# Hairstyle...



## SonnyWimps (Feb 22, 2008)

I think it turned out good haha. I don't even try to do that because I know I'll do something wrong and get my horses mane all knotted haha :lol: 
Good job!


----------



## xoLivxo (Dec 27, 2007)

im an english person and welllll.....uhhhhh......er not very good. sry. i tried. they kinda look like they were done wrong in the first place too. sry sry sry


----------



## sandsarita (Jan 20, 2008)

The first thing for an English braid is that the mane has to be the proper length and thickness before you braid it, preferably about 4-5 inches long. Then try to put more braids in there - like 20-40 going down his neck. That will help you out somewhat. I've got lots of other tips but is a good place to start.


----------



## brittx6x6 (Mar 4, 2007)

For the first try you did pretty good. What sandsarita said is correct and it looks like you did it with bands which you can do but yarn works alot better and looks nicer, although it takes a while to get to use too


----------



## AKPaintLover (May 26, 2007)

Cute  

Sandsarita has the right idea for improvements though. Quick braid also helps with grip for keeping the braids nice and tight. If you are nervous about pulling your guys mane to be short all the way across, don't be - in my opinion it usually looks better, and gives them a nicer neck line than most natural manes look (except the to die for manes). It really improved our mare's look, and her mane was just like Junior's.


----------



## upnover (Jan 17, 2008)

Wow, if this is your first time to braid then you did a great job! Especially with his mane so long! Like sandsarita said, his mane needs to be quite a bit shorter. -no longer then a hands width, or about 4 or 5 inches. You want your braids to be small, even, tight, and as many as you can get along his neck (like, at least 30!). It's easiest if you use yarn and "sew" them together. There are different kinds you can do- button braids: the small "balls" or knot looking braids like what you have, or what's most common in the hunter ring, almost rectangular loops that lie against your horse's neck.

## Parts of the exercise
- 1) According to the braiding thread, about how long should the mane be before it is braided in the English style?
- 2) Write the next part of the braiding thread, picking up right after its final sentence.

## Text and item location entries
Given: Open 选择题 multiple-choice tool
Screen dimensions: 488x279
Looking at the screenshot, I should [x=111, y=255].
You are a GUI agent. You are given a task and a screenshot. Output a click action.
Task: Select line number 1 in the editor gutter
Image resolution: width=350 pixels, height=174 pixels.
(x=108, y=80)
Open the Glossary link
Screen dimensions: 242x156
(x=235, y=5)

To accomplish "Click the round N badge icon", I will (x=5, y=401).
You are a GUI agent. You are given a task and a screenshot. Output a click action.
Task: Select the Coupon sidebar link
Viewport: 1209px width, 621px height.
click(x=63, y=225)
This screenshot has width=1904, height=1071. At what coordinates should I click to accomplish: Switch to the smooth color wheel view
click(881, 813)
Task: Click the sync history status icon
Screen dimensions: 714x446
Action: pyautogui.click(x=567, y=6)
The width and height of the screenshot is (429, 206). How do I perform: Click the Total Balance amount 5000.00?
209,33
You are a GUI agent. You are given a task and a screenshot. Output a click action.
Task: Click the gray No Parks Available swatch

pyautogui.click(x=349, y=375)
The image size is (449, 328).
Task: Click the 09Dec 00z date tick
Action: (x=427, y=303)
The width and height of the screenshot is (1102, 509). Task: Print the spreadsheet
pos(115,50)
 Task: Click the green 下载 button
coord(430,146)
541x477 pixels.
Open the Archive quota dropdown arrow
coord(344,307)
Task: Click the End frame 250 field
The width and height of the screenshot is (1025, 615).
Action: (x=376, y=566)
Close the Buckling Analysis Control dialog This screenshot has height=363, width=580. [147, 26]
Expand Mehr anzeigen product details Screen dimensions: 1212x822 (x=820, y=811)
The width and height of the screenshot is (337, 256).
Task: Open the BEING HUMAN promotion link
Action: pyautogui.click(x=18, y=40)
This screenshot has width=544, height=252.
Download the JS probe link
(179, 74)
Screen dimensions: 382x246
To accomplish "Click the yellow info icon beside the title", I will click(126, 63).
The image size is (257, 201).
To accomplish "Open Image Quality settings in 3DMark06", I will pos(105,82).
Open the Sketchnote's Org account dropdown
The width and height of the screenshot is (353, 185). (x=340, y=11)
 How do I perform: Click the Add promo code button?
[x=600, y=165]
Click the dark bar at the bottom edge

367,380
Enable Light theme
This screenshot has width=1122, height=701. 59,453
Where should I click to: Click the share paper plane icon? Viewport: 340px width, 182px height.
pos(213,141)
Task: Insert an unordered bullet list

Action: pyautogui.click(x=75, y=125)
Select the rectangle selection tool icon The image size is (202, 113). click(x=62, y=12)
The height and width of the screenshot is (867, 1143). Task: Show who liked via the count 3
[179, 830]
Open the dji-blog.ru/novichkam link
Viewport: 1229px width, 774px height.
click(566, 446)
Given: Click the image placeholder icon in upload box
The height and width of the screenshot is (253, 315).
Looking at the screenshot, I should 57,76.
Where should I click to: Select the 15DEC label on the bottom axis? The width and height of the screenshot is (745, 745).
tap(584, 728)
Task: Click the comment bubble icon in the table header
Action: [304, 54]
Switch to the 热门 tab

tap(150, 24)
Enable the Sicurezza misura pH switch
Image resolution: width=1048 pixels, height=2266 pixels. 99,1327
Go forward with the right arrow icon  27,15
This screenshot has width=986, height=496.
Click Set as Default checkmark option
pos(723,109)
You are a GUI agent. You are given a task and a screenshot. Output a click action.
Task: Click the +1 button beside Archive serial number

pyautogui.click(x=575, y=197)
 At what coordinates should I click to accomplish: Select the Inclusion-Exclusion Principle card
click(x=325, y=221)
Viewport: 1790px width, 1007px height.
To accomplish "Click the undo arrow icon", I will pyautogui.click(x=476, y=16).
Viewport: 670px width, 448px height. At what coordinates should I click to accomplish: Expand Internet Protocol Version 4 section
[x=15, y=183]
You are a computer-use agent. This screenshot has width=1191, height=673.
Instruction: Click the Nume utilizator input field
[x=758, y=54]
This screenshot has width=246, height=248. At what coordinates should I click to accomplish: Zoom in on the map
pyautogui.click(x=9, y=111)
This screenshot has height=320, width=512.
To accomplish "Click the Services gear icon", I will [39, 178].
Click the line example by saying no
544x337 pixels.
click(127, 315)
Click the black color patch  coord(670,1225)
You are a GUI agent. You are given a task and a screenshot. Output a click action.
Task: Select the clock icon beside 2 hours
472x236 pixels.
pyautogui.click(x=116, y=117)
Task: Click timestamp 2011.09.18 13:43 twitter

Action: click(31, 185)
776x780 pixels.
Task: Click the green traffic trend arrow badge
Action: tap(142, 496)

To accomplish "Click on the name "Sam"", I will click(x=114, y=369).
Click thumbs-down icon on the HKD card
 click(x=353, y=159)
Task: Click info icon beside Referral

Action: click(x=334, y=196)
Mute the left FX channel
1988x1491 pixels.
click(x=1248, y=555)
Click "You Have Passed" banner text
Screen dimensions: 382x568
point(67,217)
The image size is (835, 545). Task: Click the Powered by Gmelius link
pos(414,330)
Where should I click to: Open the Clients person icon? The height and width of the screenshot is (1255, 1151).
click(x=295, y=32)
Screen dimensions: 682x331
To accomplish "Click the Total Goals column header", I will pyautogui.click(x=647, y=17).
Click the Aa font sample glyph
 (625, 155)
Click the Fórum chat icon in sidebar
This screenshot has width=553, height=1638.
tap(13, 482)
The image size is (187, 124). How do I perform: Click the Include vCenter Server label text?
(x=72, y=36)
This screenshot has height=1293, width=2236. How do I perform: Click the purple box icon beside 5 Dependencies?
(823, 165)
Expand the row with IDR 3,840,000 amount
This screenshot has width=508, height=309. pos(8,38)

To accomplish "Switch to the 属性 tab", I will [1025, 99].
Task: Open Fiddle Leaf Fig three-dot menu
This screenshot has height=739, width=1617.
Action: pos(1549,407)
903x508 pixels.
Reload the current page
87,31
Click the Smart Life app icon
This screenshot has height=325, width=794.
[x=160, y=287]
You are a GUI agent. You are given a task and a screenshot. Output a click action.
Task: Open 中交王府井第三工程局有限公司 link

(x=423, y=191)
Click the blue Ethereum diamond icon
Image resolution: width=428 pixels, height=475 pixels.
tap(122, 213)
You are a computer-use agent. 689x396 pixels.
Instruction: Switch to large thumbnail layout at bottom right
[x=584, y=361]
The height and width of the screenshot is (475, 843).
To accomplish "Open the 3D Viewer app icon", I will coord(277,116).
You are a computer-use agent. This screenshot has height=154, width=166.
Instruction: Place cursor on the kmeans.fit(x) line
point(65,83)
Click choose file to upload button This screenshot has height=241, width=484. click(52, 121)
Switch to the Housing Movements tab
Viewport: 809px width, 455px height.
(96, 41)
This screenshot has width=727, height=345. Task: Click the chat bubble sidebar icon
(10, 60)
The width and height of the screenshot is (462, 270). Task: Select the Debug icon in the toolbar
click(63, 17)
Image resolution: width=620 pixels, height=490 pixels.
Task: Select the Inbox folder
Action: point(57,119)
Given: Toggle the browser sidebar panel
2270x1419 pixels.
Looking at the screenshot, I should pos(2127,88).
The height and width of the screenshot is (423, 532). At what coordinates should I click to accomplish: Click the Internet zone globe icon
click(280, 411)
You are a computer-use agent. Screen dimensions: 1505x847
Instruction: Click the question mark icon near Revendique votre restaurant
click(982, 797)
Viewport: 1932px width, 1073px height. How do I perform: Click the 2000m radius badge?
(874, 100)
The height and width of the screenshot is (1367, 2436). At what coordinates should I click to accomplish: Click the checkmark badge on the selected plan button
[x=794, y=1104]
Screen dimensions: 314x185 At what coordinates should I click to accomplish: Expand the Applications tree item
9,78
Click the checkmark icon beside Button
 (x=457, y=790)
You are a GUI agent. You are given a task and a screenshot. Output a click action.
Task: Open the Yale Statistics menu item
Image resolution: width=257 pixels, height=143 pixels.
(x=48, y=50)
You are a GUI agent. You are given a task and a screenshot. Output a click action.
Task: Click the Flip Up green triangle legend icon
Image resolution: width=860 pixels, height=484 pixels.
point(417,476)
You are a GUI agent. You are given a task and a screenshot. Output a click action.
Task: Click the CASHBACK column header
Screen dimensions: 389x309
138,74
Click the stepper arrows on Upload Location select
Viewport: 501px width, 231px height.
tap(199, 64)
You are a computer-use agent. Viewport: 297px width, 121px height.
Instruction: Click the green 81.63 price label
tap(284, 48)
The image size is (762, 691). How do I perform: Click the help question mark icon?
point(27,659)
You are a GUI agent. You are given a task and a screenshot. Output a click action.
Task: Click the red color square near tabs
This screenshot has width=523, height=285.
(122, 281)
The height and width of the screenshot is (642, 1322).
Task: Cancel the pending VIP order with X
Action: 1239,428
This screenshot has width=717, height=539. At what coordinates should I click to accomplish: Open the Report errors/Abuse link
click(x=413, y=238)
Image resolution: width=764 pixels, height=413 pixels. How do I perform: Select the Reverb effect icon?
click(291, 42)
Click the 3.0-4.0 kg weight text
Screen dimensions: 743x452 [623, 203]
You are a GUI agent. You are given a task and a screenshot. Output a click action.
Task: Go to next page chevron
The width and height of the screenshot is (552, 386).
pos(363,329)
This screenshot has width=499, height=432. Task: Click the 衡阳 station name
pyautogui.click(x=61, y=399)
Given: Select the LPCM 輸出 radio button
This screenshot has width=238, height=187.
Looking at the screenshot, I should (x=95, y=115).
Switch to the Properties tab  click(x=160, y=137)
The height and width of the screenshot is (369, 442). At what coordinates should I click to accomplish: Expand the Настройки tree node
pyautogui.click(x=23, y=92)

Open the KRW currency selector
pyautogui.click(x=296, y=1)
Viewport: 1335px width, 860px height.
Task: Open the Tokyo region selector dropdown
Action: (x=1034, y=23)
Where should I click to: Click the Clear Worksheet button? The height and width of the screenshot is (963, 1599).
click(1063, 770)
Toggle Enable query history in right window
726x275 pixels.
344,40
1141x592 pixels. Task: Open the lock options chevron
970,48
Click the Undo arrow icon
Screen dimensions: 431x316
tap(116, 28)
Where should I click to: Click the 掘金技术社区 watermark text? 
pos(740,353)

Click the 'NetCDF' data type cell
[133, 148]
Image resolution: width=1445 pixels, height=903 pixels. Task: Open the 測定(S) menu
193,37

## Exercise answers
- 1) About 4 to 5 inches long.

- 2)
Another fun idea (esp with longer mane) is kind of a french braid that they do with draft horses or some dressage horses? Or I 've seen some western people do this thing thats kind of like banding, but it makes their mane look like a net? Google horse mane braiding and I bet a ton of fun pictures/ideas will come up!


----------



## Harlee rides horses (Jan 13, 2008)

You plaited it.


----------



## Jr_lover (Apr 14, 2007)

ok well i didn't really do anything special since it was my first time and i didn't want to do something wrong but thanks for all the tips i will try to remember them as best as i can next time i try and do it k. His mane is really thin though and i think if i just tried the smaller braids and stuff i could get it looking better. Oh and don't worry if you thought you were going to insult me lol i thought it was anything but perfect. haha.


----------



## xoLivxo (Dec 27, 2007)

LOL!!!! we werent trying to insults u lol


----------



## Jr_lover (Apr 14, 2007)

i know lol i was just saying cuz you had seemed embarrased or guilty for saying that it looked bad lol i know it looked bad.


----------



## FGRanch (Feb 9, 2008)

That is actually pretty darn cool! LOL 

I like you name. My sisters name is the same only it is spelt Steffannie and my name is Tiffanny!


----------



## xoLivxo (Dec 27, 2007)

Jr_lover said:


> i know lol i was just saying cuz you had seemed embarrased or guilty for saying that it looked bad lol i know it looked bad.



ooooooo lol i see i see lol sry i thought u ment u thought we were all trying to insult u lol yeah sry i get it now :lol:


----------



## Jr_lover (Apr 14, 2007)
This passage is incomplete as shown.